# WHAT YOU WILL DO:
Reproduce every line of the listing below word for word, but leave the pictures out.

--- start SUPPLIED DATA ---

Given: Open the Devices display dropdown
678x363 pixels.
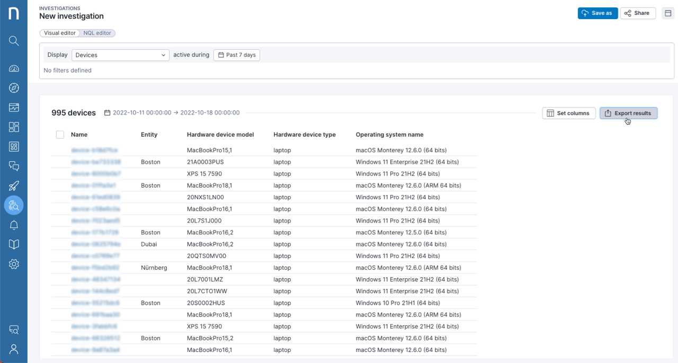Looking at the screenshot, I should (120, 55).
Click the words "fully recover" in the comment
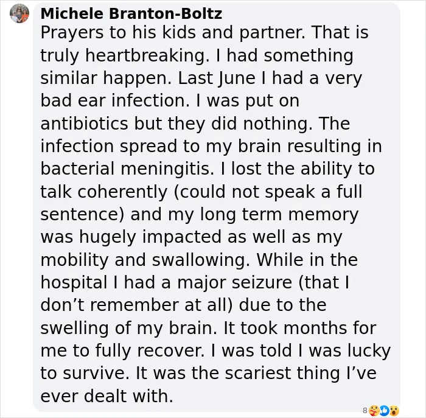 (x=149, y=350)
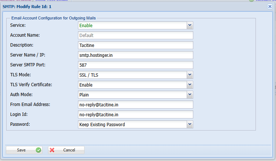Open the Password dropdown arrow
276x161 pixels.
pos(190,124)
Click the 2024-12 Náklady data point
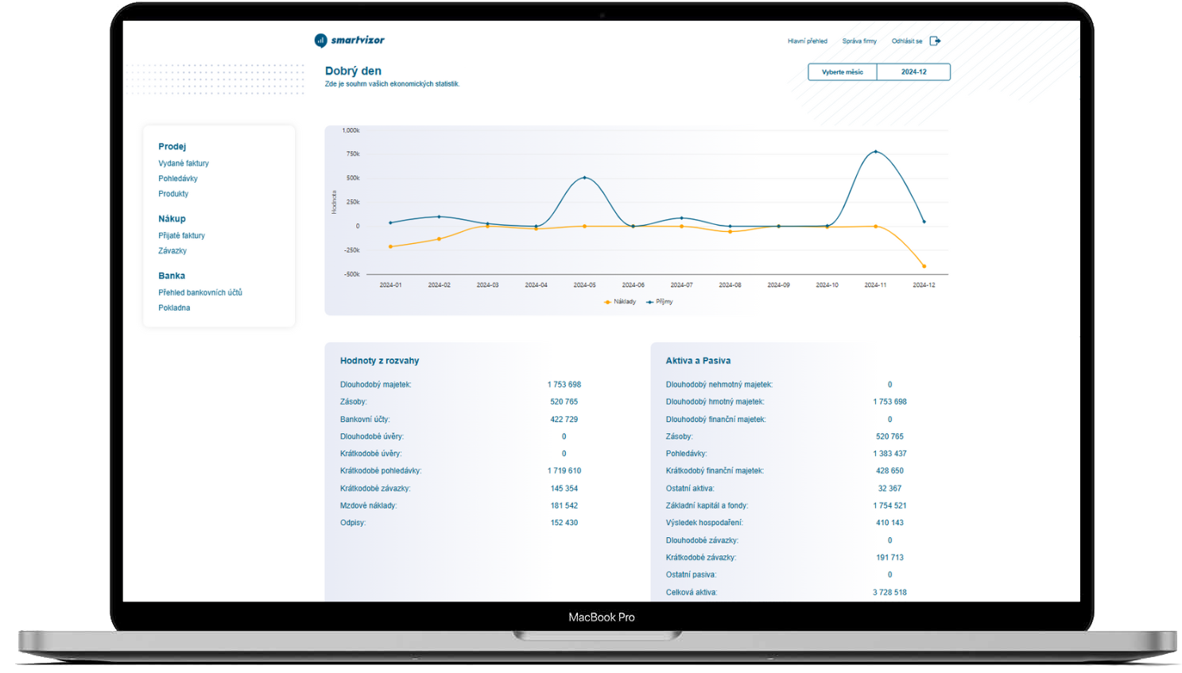This screenshot has height=673, width=1182. pos(924,266)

--- end SUPPLIED DATA ---

# RIGHT ANSWER:
Given: Open the Devices display dropdown
678x363 pixels.
Looking at the screenshot, I should (120, 55).
Click the words "fully recover" in the comment
 (x=149, y=350)
Open the Password dropdown arrow
276x161 pixels.
pos(190,124)
Click the 2024-12 Náklady data point
This screenshot has height=673, width=1182. pos(924,266)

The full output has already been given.